ECLI:NL:CRVB:2012:BV0244
Centrale Raad van Beroep
- Hoger beroep
- Rechtspraak.nl
Tussenuitspraak over niet-ontvankelijkheid bezwaar wegens termijnoverschrijding in WW-zaak
In deze tussenuitspraak van de Centrale Raad van Beroep wordt de niet-ontvankelijkheid van het bezwaar van appellant tegen een besluit van het Uwv behandeld. Appellant had op 1 juni 2010 bezwaar gemaakt tegen een besluit van 25 maart 2010, waarin hem een WW-uitkering werd toegekend, maar met een maatregel wegens verwijtbare werkloosheid. Het Uwv verklaarde het bezwaar niet-ontvankelijk omdat het te laat was ingediend. De rechtbank Groningen had het beroep tegen dit besluit ongegrond verklaard, maar appellant stelde dat de tekst van het besluit onduidelijk was en dat hij pas na het uitblijven van de uitkering in mei 2010 zich bewust werd van de opgelegde maatregel.

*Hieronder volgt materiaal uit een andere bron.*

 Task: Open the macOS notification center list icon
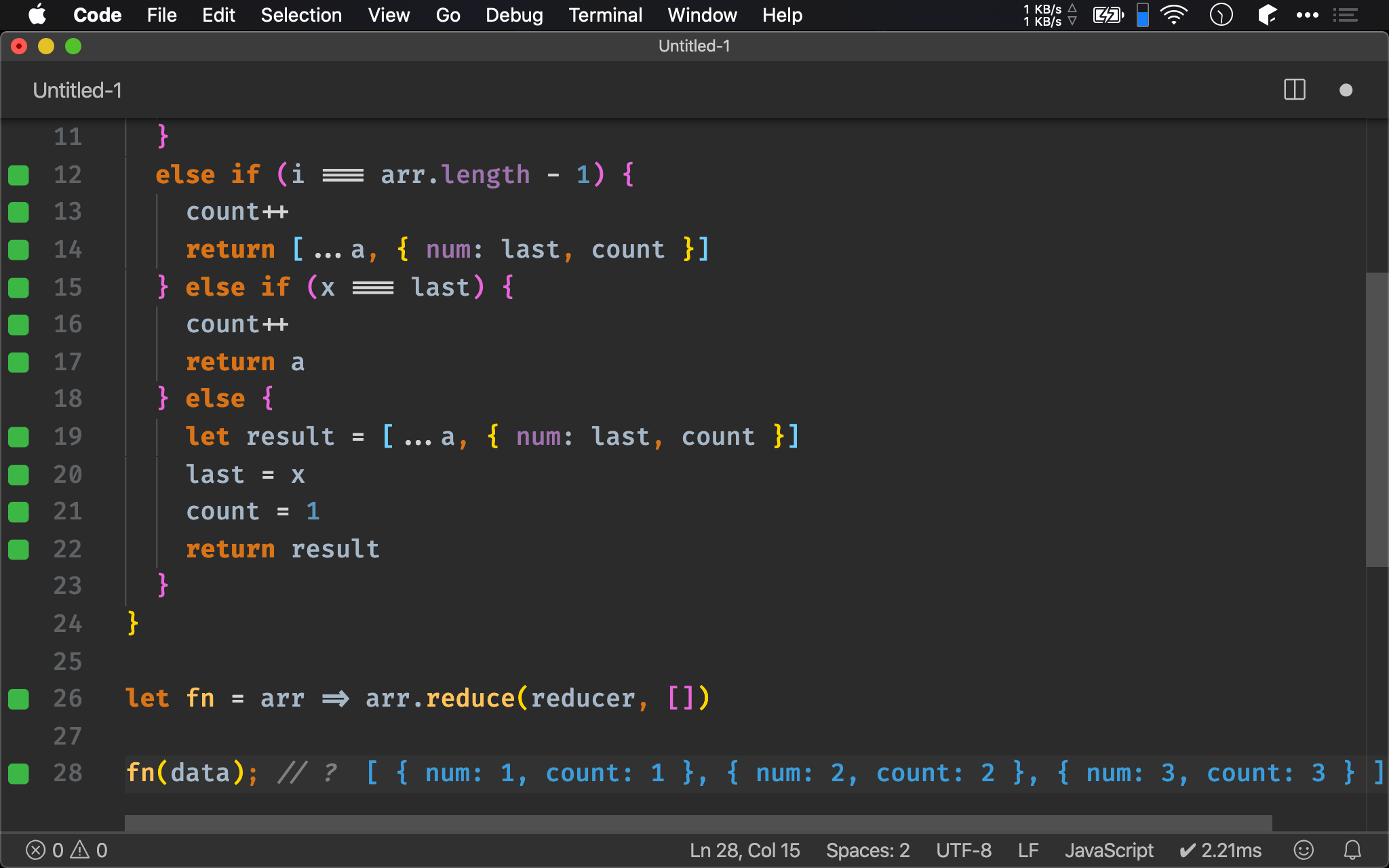click(1346, 15)
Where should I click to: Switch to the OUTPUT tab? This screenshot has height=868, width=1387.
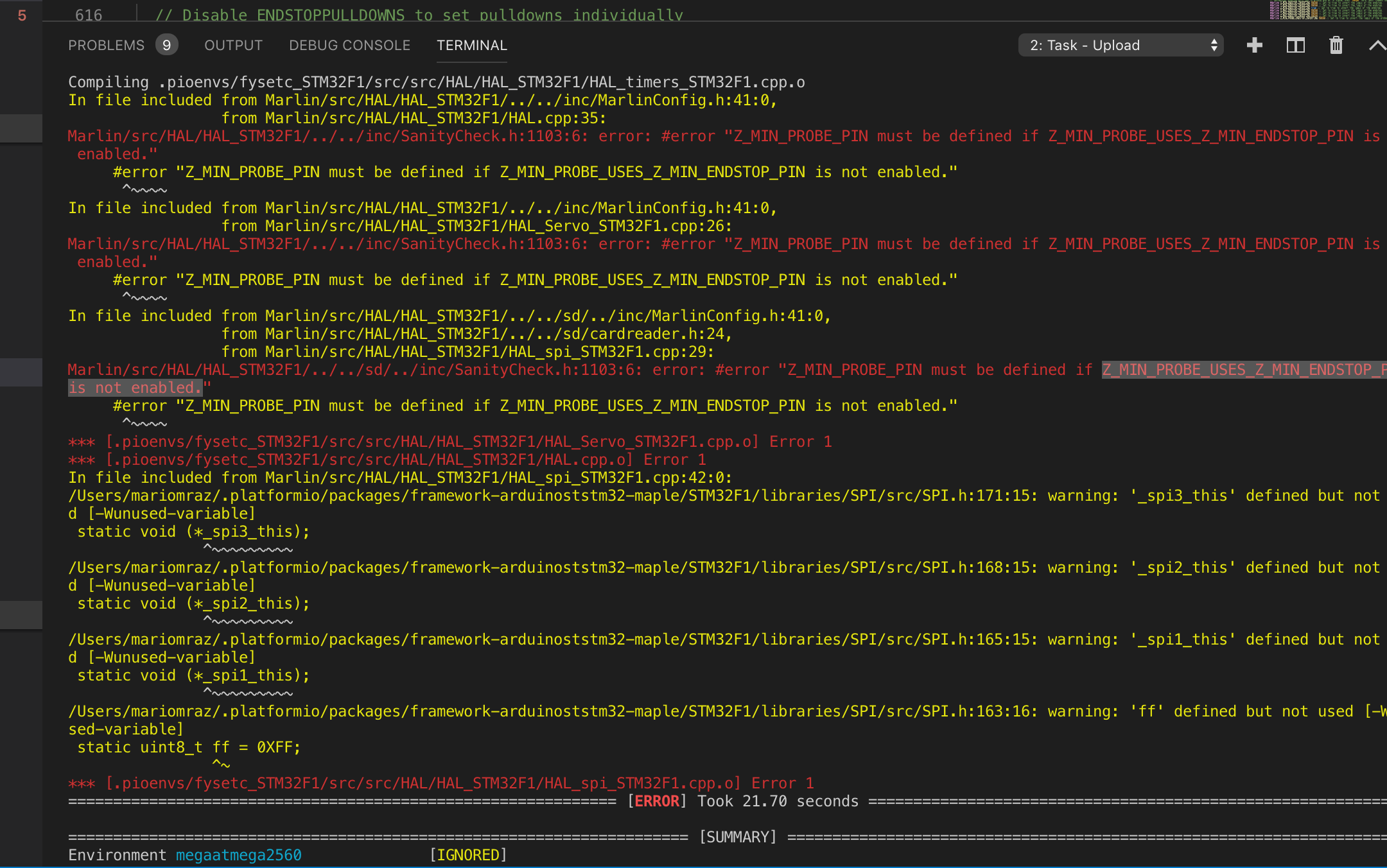point(233,45)
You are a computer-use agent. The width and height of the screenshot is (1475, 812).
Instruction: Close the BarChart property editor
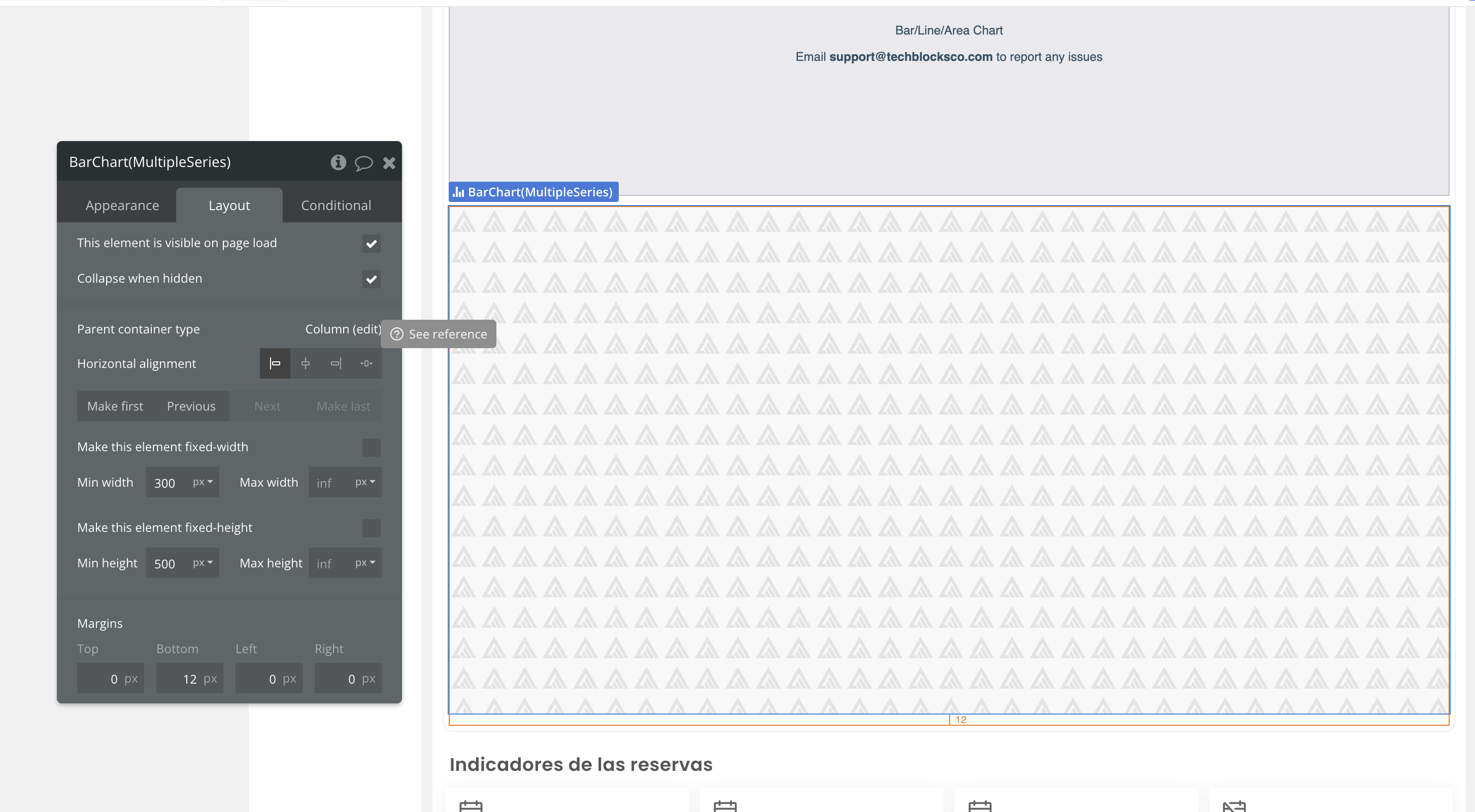389,163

De Raad oordeelt dat de tekst van het besluit van 25 maart 2010 inderdaad aan duidelijkheid te wensen overlaat. Appellant had redelijkerwijs geen reden om eerder bezwaar te maken, aangezien de communicatie van het Uwv niet expliciet aangaf dat er een maatregel was opgelegd. De Raad concludeert dat de termijnoverschrijding verschoonbaar is en dat de rechtbank ten onrechte heeft geoordeeld dat er geen aanleiding was voor toepassing van artikel 6:11 van de Algemene wet bestuursrecht (Awb).
De Raad draagt het Uwv op om binnen zes weken na verzending van deze tussenuitspraak het gebrek in het bestreden besluit te herstellen en een nieuwe beslissing op bezwaar te nemen. Deze uitspraak is gedaan door een meervoudige kamer, met G.A.J. van den Hurk als voorzitter, en is openbaar uitgesproken op 4 januari 2012.